>>>>
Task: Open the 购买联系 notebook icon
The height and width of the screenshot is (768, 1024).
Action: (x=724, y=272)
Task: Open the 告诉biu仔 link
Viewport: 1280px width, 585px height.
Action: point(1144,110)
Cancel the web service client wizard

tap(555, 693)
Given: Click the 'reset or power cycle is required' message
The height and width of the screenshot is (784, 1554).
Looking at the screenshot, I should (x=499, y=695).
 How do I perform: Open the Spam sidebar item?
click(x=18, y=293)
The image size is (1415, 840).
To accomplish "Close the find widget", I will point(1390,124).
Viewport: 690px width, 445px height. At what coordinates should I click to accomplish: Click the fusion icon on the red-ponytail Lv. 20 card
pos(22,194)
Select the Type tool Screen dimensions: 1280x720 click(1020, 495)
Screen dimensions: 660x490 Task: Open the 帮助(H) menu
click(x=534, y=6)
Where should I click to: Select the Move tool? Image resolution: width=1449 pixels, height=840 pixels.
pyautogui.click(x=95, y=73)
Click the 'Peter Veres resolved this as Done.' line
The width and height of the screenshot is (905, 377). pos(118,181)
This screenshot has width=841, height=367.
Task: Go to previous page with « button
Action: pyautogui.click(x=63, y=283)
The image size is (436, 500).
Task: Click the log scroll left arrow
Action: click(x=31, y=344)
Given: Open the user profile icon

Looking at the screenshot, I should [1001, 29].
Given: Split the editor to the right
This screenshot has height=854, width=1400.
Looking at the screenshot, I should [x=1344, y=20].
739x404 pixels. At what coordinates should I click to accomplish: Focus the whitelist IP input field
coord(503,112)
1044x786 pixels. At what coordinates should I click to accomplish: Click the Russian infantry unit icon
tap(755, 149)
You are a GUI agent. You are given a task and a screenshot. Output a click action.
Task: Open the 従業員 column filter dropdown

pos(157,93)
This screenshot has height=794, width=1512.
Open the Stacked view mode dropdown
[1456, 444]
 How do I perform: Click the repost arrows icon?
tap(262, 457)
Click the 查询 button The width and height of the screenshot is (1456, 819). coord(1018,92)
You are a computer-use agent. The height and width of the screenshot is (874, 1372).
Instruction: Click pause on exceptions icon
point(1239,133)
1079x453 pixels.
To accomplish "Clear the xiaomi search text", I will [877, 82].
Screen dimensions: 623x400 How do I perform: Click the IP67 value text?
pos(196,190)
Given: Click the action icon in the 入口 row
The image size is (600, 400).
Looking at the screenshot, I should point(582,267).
<<<<
— GIVEN REQUEST —
Return the lines of the listing above exactly as they appear, starting at the line containing "Given: Open the user profile icon" and ending at the line containing "Looking at the screenshot, I should [x=1344, y=20].".

— ANSWER FOR THIS EXERCISE —
Given: Open the user profile icon

Looking at the screenshot, I should [1001, 29].
Given: Split the editor to the right
This screenshot has height=854, width=1400.
Looking at the screenshot, I should [x=1344, y=20].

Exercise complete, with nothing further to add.